╔══

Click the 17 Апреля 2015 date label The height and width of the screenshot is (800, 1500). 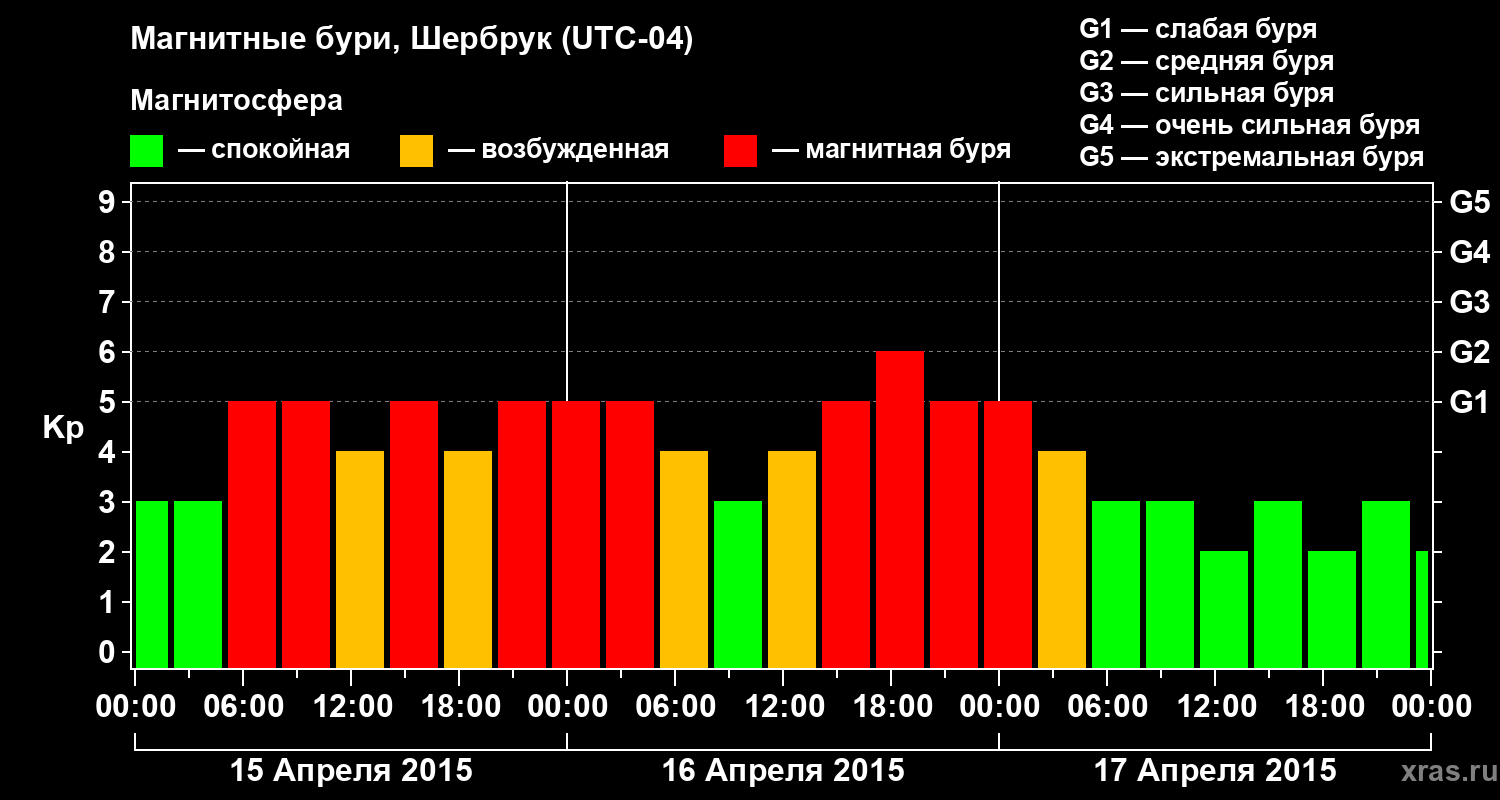(x=1215, y=770)
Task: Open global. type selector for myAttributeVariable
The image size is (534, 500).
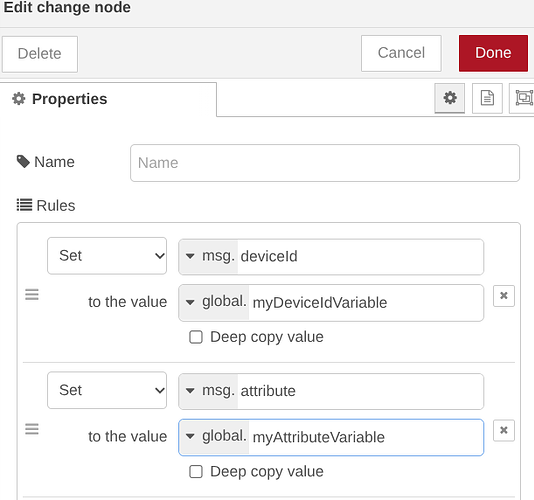Action: click(214, 437)
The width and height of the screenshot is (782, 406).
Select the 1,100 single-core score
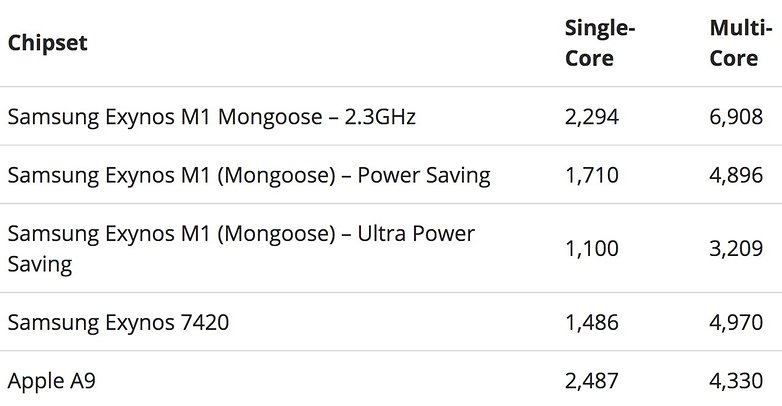(x=592, y=249)
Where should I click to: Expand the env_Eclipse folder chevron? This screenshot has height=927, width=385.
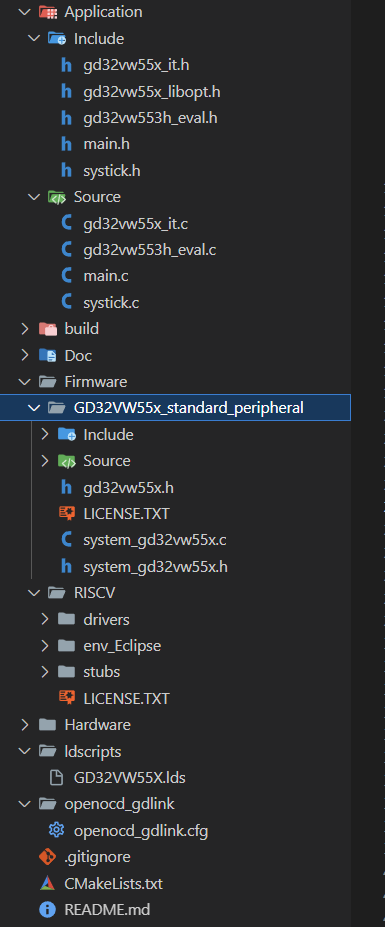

╚══

→ **Exercise description**: Retype the lines from the one containing "Select the 1,100 single-core score" down to the last line of the records, both included, exactly and nothing more. Pictures stay out.

→ **Written answer**:
Select the 1,100 single-core score
(x=592, y=249)
Where should I click to: Expand the env_Eclipse folder chevron? This screenshot has height=927, width=385.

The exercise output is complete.